Houston Apartment Up For Sale


I received word this weekend that the Houston apartment complex is up for sale. In fact, we already have two offers for it. Unfortunately, I'm not allowed to discuss any details at this time, but after any sale completes, I'll talk about them. The property was just appraised at between $13.2 million and $14.5 million. We bought it for around $12 million back in 2008.


Apartment September Numbers And HML #28 Pay Off Delay


September saw a continuation of the good performance of the Houston apartment complex. Rental income (which excludes utility chargeback amounts) reached its highest level to date - $170,000. Total income was just $1,000 lower than last month at $198,000. Net income (cash flow) for the month was $19,000, a bit lower than last month's record setting $25,000. I don't really have anything else to report on this other than rent concessions dropped by $1,500 and bad debit write-offs dropped by $5,000. Both of these are good things.

I reported last time that HML #28 was paid off.
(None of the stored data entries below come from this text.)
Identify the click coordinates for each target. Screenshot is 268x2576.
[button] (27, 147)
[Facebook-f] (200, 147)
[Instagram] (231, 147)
I was a bit premature on that one. It was supposed to be paid off on Oct. 18, but escrow did not close then. In fact, escrow still hasn't closed and we are now looking at this Friday to be the new closing date. No word on the reason for the delay, but given the unusual demands by the title company (like requiring a signature from me, a mortgage holder), I would not be surprised if they were the reason for the delay.

Update: Turns out, the delay was because the buyer had a scheduled vacation and was out of town. Escrow is closing today, although not without some additional drama. The title company was saying they would not release the funds to my partner and needed wiring instructions from me so they could wire the funds directly to my account. I was off getting that info when I got another call from my partner saying the title company changed their mind and was ok with simply cutting a check to me and letting my partner mail it to me. So that's what we are going to do.(image)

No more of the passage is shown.